About this exercise:
Return all the entries below exactly as they were given.
*****
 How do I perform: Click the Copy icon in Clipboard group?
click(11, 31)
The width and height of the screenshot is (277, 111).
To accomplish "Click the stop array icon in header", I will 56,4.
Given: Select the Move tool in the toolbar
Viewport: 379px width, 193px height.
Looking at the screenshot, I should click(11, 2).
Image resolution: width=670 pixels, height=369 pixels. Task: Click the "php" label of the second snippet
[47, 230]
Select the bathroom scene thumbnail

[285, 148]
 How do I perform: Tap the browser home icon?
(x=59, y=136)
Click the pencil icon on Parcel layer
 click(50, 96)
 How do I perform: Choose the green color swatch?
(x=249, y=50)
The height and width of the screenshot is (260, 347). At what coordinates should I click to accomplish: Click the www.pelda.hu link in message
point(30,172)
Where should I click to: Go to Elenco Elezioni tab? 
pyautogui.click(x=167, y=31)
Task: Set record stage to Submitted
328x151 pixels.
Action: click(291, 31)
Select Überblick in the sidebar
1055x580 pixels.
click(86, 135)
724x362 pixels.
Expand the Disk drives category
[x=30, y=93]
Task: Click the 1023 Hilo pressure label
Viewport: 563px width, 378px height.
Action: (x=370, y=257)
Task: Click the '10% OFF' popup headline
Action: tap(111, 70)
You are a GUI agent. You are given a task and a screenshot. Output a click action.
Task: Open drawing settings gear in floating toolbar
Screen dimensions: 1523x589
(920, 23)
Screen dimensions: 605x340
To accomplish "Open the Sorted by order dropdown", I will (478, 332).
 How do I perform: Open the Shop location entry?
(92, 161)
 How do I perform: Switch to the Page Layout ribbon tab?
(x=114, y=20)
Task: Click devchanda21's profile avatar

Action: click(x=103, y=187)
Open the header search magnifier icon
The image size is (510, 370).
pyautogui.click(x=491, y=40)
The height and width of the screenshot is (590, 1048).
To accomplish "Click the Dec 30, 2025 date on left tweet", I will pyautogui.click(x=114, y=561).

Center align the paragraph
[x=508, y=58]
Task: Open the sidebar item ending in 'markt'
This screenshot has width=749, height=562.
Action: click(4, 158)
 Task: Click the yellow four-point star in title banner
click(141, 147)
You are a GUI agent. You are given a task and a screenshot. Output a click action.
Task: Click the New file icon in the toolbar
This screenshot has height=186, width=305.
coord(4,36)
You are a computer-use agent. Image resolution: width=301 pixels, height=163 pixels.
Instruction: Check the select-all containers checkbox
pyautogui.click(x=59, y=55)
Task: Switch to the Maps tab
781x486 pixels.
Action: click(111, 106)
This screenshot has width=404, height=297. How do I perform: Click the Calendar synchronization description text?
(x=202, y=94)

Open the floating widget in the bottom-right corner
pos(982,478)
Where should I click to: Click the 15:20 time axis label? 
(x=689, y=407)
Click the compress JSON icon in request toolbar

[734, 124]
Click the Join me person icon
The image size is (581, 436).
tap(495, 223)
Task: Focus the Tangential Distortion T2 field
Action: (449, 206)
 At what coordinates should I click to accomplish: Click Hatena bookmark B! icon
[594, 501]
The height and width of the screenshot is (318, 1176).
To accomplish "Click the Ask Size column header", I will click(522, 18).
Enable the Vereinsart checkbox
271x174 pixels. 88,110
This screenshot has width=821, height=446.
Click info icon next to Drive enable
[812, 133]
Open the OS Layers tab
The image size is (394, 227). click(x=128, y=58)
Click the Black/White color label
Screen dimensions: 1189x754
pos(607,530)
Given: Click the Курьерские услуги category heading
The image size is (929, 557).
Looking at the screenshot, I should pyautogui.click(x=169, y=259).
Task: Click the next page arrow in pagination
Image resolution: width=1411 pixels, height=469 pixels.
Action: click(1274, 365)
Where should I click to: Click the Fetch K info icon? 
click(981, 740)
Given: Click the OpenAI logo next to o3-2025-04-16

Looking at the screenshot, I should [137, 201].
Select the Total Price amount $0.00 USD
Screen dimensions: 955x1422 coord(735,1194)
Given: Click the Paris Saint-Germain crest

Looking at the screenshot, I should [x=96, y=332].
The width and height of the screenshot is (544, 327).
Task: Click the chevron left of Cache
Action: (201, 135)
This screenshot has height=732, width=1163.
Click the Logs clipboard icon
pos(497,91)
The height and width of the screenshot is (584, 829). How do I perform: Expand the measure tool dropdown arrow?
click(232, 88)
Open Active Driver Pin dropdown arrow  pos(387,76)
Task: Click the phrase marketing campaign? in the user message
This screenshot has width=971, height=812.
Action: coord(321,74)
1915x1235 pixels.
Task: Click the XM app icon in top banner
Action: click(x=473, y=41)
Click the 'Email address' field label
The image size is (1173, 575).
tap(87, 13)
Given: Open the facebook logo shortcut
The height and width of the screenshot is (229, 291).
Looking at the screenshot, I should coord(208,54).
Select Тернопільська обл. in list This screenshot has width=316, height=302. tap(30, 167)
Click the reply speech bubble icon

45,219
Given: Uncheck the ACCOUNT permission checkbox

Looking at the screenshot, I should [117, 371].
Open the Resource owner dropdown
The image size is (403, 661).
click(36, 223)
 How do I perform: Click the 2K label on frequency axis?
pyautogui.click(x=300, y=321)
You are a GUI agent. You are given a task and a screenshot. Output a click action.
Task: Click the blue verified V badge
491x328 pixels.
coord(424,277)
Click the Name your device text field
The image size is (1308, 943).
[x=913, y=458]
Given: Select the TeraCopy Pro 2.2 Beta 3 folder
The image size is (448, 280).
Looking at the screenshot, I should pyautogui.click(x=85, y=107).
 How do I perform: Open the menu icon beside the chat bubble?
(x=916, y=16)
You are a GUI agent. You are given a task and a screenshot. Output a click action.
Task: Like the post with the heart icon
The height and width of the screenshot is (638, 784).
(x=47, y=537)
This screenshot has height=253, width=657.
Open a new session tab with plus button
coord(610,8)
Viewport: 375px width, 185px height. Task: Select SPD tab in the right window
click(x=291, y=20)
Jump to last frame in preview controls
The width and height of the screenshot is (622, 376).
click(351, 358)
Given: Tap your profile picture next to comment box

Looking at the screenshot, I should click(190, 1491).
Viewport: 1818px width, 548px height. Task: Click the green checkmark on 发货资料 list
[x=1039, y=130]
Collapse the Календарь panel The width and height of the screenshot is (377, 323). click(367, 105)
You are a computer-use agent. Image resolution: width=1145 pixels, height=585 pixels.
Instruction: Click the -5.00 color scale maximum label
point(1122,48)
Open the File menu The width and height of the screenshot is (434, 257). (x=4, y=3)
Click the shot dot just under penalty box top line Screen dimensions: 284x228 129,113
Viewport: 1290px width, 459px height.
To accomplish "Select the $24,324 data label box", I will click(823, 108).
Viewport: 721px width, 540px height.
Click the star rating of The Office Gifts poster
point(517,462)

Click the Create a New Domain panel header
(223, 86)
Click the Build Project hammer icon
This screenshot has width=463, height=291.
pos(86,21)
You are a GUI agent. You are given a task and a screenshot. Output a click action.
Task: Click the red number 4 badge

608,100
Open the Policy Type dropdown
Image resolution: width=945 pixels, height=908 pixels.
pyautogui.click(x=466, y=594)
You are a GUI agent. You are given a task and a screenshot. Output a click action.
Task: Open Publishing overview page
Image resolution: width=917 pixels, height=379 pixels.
*****
The answer:
 How do I perform: Click the Copy icon in Clipboard group?
click(11, 31)
The width and height of the screenshot is (277, 111).
To accomplish "Click the stop array icon in header", I will 56,4.
Given: Select the Move tool in the toolbar
Viewport: 379px width, 193px height.
Looking at the screenshot, I should click(11, 2).
Image resolution: width=670 pixels, height=369 pixels. Task: Click the "php" label of the second snippet
[47, 230]
Select the bathroom scene thumbnail

[285, 148]
 How do I perform: Tap the browser home icon?
(x=59, y=136)
Click the pencil icon on Parcel layer
 click(50, 96)
 How do I perform: Choose the green color swatch?
(x=249, y=50)
The height and width of the screenshot is (260, 347). At what coordinates should I click to accomplish: Click the www.pelda.hu link in message
point(30,172)
Where should I click to: Go to Elenco Elezioni tab? 
pyautogui.click(x=167, y=31)
Task: Set record stage to Submitted
328x151 pixels.
Action: click(291, 31)
Select Überblick in the sidebar
1055x580 pixels.
click(86, 135)
724x362 pixels.
Expand the Disk drives category
[x=30, y=93]
Task: Click the 1023 Hilo pressure label
Viewport: 563px width, 378px height.
Action: (x=370, y=257)
Task: Click the '10% OFF' popup headline
Action: tap(111, 70)
You are a GUI agent. You are given a task and a screenshot. Output a click action.
Task: Open drawing settings gear in floating toolbar
Screen dimensions: 1523x589
(920, 23)
Screen dimensions: 605x340
To accomplish "Open the Sorted by order dropdown", I will (478, 332).
 How do I perform: Open the Shop location entry?
(92, 161)
 How do I perform: Switch to the Page Layout ribbon tab?
(x=114, y=20)
Task: Click devchanda21's profile avatar

Action: click(x=103, y=187)
Open the header search magnifier icon
The image size is (510, 370).
pyautogui.click(x=491, y=40)
The height and width of the screenshot is (590, 1048).
To accomplish "Click the Dec 30, 2025 date on left tweet", I will pyautogui.click(x=114, y=561).

Center align the paragraph
[x=508, y=58]
Task: Open the sidebar item ending in 'markt'
This screenshot has width=749, height=562.
Action: click(4, 158)
 Task: Click the yellow four-point star in title banner
click(141, 147)
You are a GUI agent. You are given a task and a screenshot. Output a click action.
Task: Click the New file icon in the toolbar
This screenshot has height=186, width=305.
coord(4,36)
You are a computer-use agent. Image resolution: width=301 pixels, height=163 pixels.
Instruction: Check the select-all containers checkbox
pyautogui.click(x=59, y=55)
Task: Switch to the Maps tab
781x486 pixels.
Action: click(111, 106)
This screenshot has width=404, height=297. How do I perform: Click the Calendar synchronization description text?
(x=202, y=94)

Open the floating widget in the bottom-right corner
pos(982,478)
Where should I click to: Click the 15:20 time axis label? 
(x=689, y=407)
Click the compress JSON icon in request toolbar

[734, 124]
Click the Join me person icon
The image size is (581, 436).
tap(495, 223)
Task: Focus the Tangential Distortion T2 field
Action: (449, 206)
 At what coordinates should I click to accomplish: Click Hatena bookmark B! icon
[594, 501]
The height and width of the screenshot is (318, 1176).
To accomplish "Click the Ask Size column header", I will click(522, 18).
Enable the Vereinsart checkbox
271x174 pixels. 88,110
This screenshot has width=821, height=446.
Click info icon next to Drive enable
[812, 133]
Open the OS Layers tab
The image size is (394, 227). click(x=128, y=58)
Click the Black/White color label
Screen dimensions: 1189x754
pos(607,530)
Given: Click the Курьерские услуги category heading
The image size is (929, 557).
Looking at the screenshot, I should pyautogui.click(x=169, y=259).
Task: Click the next page arrow in pagination
Image resolution: width=1411 pixels, height=469 pixels.
Action: click(1274, 365)
Where should I click to: Click the Fetch K info icon? 
click(981, 740)
Given: Click the OpenAI logo next to o3-2025-04-16

Looking at the screenshot, I should [137, 201].
Select the Total Price amount $0.00 USD
Screen dimensions: 955x1422 coord(735,1194)
Given: Click the Paris Saint-Germain crest

Looking at the screenshot, I should [x=96, y=332].
The width and height of the screenshot is (544, 327).
Task: Click the chevron left of Cache
Action: (201, 135)
This screenshot has height=732, width=1163.
Click the Logs clipboard icon
pos(497,91)
The height and width of the screenshot is (584, 829). How do I perform: Expand the measure tool dropdown arrow?
click(232, 88)
Open Active Driver Pin dropdown arrow  pos(387,76)
Task: Click the phrase marketing campaign? in the user message
This screenshot has width=971, height=812.
Action: coord(321,74)
1915x1235 pixels.
Task: Click the XM app icon in top banner
Action: click(x=473, y=41)
Click the 'Email address' field label
The image size is (1173, 575).
tap(87, 13)
Given: Open the facebook logo shortcut
The height and width of the screenshot is (229, 291).
Looking at the screenshot, I should coord(208,54).
Select Тернопільська обл. in list This screenshot has width=316, height=302. tap(30, 167)
Click the reply speech bubble icon

45,219
Given: Uncheck the ACCOUNT permission checkbox

Looking at the screenshot, I should [117, 371].
Open the Resource owner dropdown
The image size is (403, 661).
click(36, 223)
 How do I perform: Click the 2K label on frequency axis?
pyautogui.click(x=300, y=321)
You are a GUI agent. You are given a task and a screenshot. Output a click action.
Task: Click the blue verified V badge
491x328 pixels.
coord(424,277)
Click the Name your device text field
The image size is (1308, 943).
[x=913, y=458]
Given: Select the TeraCopy Pro 2.2 Beta 3 folder
The image size is (448, 280).
Looking at the screenshot, I should pyautogui.click(x=85, y=107).
 How do I perform: Open the menu icon beside the chat bubble?
(x=916, y=16)
You are a GUI agent. You are given a task and a screenshot. Output a click action.
Task: Like the post with the heart icon
The height and width of the screenshot is (638, 784).
(x=47, y=537)
This screenshot has height=253, width=657.
Open a new session tab with plus button
coord(610,8)
Viewport: 375px width, 185px height. Task: Select SPD tab in the right window
click(x=291, y=20)
Jump to last frame in preview controls
The width and height of the screenshot is (622, 376).
click(351, 358)
Given: Tap your profile picture next to comment box

Looking at the screenshot, I should click(190, 1491).
Viewport: 1818px width, 548px height. Task: Click the green checkmark on 发货资料 list
[x=1039, y=130]
Collapse the Календарь panel The width and height of the screenshot is (377, 323). click(367, 105)
You are a computer-use agent. Image resolution: width=1145 pixels, height=585 pixels.
Instruction: Click the -5.00 color scale maximum label
point(1122,48)
Open the File menu The width and height of the screenshot is (434, 257). (x=4, y=3)
Click the shot dot just under penalty box top line Screen dimensions: 284x228 129,113
Viewport: 1290px width, 459px height.
To accomplish "Select the $24,324 data label box", I will click(823, 108).
Viewport: 721px width, 540px height.
Click the star rating of The Office Gifts poster
point(517,462)

Click the Create a New Domain panel header
(223, 86)
Click the Build Project hammer icon
This screenshot has width=463, height=291.
pos(86,21)
You are a GUI agent. You are given a task and a screenshot. Output a click action.
Task: Click the red number 4 badge

608,100
Open the Policy Type dropdown
Image resolution: width=945 pixels, height=908 pixels.
pyautogui.click(x=466, y=594)
You are a GUI agent. You are given a task and a screenshot. Output a click action.
Task: Open Publishing overview page
Image resolution: width=917 pixels, height=379 pixels.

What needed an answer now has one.